▶ [Assigned task 1] In the soft lockup bug report, explain what the reporter's description says happened after the kernel upgrade.
▶ [Assigned task 2] Copy the soft lockup bug report between "FS#8721 - BUG: soft" and "To Tobias Powalowski (tpowa)", inclusive, and swap "Closed" for "Open".
▶ [Assigned task 3] Continue the soft lockup bug report from its last line.

▶ [Page excerpt]
+ + +

FS#8721 - BUG: soft lockup detected on CPU#0!

Attached to Project: Arch Linux
Opened by Eric Olsson (emo) - Tuesday, 20 November 2007, 19:15 GMT
Last edited by Tobias Powalowski (tpowa) - Friday, 07 December 2007, 09:47 GMT
Task Type Bug Report
Category Kernel
Status Closed
Assigned To Tobias Powalowski (tpowa)
Thomas Bächler (brain0)
Architecture i686
Severity Medium
Priority Normal
Reported Version 2007.08-2
Due in Version Undecided
Due Date Undecided
Percent Complete 100%
Votes 0
Private No

Details

Description:
After the kernel upgrade today 20/11-07 i got the following
errors in my 'dmesg'

BUG: soft lockup detected on CPU#0!

+ + +

▶ [Records provided]
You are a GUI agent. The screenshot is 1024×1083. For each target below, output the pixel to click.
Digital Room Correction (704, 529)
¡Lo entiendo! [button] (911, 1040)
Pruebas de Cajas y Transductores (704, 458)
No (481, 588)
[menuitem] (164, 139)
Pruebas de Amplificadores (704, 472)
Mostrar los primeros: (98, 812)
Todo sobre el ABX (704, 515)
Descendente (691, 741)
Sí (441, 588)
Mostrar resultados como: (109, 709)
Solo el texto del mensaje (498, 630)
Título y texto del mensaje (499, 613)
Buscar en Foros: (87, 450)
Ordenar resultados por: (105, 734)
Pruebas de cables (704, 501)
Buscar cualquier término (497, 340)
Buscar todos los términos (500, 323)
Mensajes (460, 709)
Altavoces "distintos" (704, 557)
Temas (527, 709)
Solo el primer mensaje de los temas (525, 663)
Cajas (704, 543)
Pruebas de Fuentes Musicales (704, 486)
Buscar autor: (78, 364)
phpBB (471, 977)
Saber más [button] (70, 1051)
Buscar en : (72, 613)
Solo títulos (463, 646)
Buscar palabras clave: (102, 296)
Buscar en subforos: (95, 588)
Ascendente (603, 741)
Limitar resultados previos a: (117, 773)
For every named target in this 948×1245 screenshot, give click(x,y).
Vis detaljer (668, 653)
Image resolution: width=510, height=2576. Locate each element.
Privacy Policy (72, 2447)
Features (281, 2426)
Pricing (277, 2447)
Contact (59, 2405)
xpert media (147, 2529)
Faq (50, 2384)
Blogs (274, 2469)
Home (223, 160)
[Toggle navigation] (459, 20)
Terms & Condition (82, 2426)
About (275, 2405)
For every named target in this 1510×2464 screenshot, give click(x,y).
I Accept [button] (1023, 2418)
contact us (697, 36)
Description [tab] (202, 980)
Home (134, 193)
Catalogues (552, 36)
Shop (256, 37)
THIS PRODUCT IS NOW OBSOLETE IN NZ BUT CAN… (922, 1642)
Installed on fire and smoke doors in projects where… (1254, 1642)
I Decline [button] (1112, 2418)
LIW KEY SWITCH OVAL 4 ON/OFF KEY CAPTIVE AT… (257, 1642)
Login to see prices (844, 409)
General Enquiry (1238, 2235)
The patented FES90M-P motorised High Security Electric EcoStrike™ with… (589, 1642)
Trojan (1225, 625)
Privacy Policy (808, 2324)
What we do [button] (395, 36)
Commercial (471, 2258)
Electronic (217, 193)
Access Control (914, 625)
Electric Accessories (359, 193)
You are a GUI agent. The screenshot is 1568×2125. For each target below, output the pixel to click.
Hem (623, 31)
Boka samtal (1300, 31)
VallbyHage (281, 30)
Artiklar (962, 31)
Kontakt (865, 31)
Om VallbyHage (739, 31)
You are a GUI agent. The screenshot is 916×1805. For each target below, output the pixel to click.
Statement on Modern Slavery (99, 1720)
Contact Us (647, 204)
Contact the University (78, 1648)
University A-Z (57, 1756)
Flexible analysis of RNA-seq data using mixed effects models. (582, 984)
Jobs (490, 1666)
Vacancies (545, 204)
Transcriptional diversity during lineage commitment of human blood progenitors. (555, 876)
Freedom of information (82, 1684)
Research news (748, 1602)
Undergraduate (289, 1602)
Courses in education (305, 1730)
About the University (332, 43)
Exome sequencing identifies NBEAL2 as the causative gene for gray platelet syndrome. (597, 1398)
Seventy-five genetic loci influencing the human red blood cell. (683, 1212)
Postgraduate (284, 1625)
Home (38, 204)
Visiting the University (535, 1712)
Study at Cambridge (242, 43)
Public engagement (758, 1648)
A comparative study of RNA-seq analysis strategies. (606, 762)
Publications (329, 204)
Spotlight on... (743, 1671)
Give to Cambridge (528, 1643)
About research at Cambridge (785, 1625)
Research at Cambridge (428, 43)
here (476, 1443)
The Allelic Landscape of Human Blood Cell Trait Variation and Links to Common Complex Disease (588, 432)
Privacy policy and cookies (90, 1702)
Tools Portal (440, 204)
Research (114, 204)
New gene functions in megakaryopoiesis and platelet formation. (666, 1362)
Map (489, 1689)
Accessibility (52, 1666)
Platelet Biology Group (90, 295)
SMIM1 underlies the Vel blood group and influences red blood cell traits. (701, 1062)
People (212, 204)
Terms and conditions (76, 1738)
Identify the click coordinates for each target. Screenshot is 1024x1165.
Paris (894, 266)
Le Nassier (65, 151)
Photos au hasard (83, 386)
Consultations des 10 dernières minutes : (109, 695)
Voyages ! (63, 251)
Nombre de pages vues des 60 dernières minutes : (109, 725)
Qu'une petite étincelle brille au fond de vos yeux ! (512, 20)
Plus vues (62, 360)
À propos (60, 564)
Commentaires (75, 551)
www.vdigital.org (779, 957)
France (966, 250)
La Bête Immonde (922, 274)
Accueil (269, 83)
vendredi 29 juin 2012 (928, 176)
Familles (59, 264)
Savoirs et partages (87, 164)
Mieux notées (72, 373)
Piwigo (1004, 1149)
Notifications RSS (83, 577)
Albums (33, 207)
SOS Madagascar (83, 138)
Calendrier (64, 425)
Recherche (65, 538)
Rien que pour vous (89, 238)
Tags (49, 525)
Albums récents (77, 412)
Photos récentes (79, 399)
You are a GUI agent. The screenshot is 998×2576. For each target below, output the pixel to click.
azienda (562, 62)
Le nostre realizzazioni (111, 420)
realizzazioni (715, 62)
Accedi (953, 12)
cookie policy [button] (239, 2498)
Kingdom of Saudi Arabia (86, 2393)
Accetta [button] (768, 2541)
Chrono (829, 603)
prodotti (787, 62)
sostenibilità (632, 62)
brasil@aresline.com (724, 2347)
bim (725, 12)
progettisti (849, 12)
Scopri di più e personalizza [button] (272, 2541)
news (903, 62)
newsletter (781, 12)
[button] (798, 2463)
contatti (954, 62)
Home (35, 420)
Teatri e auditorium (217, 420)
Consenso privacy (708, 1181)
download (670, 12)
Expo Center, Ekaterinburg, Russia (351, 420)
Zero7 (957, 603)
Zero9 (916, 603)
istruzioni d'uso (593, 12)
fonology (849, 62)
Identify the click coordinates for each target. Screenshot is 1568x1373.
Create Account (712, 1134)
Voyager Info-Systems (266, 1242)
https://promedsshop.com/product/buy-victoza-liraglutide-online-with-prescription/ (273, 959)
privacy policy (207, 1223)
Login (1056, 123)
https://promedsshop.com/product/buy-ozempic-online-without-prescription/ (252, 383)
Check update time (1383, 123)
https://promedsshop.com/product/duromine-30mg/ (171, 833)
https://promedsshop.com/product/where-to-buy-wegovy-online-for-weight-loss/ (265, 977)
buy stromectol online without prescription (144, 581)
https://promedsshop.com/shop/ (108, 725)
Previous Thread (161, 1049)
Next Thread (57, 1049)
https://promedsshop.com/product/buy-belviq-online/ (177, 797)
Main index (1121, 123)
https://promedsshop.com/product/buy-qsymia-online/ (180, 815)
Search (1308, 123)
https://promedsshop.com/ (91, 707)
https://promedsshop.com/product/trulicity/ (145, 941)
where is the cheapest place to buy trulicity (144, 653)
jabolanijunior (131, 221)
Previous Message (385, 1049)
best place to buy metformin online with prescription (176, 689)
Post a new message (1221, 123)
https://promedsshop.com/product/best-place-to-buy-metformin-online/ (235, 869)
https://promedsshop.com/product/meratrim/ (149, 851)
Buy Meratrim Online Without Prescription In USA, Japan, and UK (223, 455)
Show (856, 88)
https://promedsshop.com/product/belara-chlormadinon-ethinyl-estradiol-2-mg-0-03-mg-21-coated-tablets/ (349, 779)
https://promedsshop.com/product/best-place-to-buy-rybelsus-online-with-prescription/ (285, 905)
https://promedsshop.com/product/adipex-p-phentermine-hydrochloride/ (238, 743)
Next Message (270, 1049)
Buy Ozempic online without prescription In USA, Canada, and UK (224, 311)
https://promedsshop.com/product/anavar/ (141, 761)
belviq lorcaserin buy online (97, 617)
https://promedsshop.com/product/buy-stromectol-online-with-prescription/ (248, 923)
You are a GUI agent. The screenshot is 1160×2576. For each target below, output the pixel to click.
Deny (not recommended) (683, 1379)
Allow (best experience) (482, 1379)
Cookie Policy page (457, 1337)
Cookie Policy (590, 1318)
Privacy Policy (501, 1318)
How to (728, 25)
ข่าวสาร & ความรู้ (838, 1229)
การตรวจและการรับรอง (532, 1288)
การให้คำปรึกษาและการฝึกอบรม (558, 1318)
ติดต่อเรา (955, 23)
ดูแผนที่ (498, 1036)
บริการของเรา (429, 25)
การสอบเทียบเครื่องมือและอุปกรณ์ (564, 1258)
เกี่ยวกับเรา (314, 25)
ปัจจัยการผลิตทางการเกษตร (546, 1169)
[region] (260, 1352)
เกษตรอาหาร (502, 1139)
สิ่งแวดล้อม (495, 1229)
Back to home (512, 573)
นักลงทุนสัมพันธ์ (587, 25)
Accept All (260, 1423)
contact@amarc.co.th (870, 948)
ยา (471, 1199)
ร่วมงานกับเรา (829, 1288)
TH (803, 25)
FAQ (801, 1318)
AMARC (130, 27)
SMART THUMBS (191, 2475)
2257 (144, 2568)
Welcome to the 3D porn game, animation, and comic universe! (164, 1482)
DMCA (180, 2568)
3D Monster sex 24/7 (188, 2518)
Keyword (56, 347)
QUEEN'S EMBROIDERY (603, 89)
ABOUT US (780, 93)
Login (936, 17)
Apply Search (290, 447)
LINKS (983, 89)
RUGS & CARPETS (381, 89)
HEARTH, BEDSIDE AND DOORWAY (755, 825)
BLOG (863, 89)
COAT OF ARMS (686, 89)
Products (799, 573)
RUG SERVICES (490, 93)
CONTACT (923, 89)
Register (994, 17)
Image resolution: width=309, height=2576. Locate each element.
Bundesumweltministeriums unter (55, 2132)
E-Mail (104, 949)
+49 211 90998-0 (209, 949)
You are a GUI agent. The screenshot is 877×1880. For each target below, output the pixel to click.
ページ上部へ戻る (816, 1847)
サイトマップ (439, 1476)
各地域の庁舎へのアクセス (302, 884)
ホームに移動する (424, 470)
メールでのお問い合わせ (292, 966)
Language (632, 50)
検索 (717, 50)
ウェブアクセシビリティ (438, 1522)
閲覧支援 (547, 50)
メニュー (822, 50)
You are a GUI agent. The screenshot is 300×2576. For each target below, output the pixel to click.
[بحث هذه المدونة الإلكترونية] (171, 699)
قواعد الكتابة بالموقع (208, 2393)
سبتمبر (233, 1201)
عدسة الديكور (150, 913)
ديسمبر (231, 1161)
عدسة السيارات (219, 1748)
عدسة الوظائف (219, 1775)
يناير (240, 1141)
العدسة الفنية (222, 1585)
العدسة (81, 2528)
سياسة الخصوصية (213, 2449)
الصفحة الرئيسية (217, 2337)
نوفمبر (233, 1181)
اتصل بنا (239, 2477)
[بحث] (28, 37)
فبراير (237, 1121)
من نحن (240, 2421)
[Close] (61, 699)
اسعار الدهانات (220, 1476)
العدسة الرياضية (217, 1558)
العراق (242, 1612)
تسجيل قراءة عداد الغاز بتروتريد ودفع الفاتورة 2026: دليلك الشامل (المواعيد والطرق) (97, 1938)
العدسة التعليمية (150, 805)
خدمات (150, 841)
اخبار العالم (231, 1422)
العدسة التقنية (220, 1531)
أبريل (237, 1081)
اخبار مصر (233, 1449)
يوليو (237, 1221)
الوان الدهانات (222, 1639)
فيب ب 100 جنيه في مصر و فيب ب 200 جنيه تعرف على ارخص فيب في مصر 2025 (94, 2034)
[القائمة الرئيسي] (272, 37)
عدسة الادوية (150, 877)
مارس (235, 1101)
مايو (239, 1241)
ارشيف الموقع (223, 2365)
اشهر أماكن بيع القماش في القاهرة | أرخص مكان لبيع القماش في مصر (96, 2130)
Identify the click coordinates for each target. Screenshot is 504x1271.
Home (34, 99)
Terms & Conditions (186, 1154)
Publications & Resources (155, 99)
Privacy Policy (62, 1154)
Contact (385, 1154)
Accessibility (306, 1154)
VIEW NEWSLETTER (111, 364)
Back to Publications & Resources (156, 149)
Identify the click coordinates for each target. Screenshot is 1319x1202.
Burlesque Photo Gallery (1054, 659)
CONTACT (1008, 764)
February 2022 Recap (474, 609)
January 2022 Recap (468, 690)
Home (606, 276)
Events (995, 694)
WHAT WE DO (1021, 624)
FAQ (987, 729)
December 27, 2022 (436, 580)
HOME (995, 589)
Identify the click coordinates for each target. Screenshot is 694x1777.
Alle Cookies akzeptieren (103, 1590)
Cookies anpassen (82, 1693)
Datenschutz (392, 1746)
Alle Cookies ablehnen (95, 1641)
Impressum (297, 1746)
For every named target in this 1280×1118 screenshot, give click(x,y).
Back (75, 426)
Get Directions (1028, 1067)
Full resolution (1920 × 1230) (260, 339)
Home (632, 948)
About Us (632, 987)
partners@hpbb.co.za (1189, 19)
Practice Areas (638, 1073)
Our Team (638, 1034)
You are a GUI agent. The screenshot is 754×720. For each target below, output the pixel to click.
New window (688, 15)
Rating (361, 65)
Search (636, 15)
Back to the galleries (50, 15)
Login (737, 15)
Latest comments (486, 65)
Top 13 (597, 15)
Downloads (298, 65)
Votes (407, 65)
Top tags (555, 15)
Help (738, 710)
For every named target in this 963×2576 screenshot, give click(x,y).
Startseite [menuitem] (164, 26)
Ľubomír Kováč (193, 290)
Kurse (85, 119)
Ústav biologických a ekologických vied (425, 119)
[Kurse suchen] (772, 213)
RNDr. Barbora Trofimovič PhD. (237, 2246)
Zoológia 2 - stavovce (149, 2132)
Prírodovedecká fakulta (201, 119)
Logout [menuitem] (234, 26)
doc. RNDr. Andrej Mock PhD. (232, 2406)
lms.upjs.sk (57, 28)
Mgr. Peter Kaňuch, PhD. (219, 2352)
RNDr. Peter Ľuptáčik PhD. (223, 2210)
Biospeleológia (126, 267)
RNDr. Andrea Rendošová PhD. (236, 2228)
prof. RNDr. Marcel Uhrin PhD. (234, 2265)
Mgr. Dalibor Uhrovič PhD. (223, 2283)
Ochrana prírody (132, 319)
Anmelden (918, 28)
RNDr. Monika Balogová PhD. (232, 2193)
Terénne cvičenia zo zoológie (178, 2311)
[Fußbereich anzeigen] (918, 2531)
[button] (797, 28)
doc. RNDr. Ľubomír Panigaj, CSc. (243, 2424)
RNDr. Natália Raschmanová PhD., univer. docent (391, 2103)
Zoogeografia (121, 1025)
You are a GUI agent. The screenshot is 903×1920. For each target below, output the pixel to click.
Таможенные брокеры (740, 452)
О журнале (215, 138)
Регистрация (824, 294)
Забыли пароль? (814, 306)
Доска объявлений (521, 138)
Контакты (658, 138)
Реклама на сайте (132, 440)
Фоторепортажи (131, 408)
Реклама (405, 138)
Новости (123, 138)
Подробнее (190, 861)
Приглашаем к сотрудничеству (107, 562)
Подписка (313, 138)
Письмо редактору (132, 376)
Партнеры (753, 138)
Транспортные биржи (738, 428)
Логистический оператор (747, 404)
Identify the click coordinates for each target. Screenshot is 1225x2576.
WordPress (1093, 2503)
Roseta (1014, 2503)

+ + +

▶ [Task result 1] After upgrading the kernel on 20/11-07, the reporter found errors in 'dmesg', starting with "BUG: soft lockup detected on CPU#0!".

▶ [Task result 2]
FS#8721 - BUG: soft lockup detected on CPU#0!

Attached to Project: Arch Linux
Opened by Eric Olsson (emo) - Tuesday, 20 November 2007, 19:15 GMT
Last edited by Tobias Powalowski (tpowa) - Friday, 07 December 2007, 09:47 GMT
Task Type Bug Report
Category Kernel
Status Open
Assigned To Tobias Powalowski (tpowa)

▶ [Task result 3]
[<c0157d9a>] softlockup_tick+0xea/0x120
[<c0135853>] update_process_times+0x33/0x80
[<c0149077>] tick_sched_timer+0x77/0xf0
[<c0143fc3>] hrtimer_interrupt+0x163/0x1f0
[<c0149000>] tick_sched_timer+0x0/0xf0
[<c011ae90>] smp_apic_timer_interrupt+0x50/0x80
[<c0104fa4>] apic_timer_interrupt+0x28/0x30
[<c01206b2>] native_safe_halt+0x2/0x10
[<c0102cbd>] default_idle+0x3d/0x60
[<c0102453>] cpu_idle+0x73/0xe0
[<c0435a6a>] start_kernel+0x30a/0x3a0
[<c0435140>] unknown_bootoption+0x0/0x1f0
=======================

I have not noticed any strange behavior so far so maybe not a serious bug.
Additional info:
* Kernel26 2.6.23.8-1
* HP nx6325
* 2.6.23-ARCH #1 SMP PREEMPT Sun Nov 18 07:43:05 UTC 2007 i686 Mobile AMD Sempron(tm) Processor 3500+ AuthenticAMD GNU/Linux


Steps to reproduce:

Upgrade to latest kernel on a HP nx6325
This task depends upon

Closed by  Tobias Powalowski (tpowa)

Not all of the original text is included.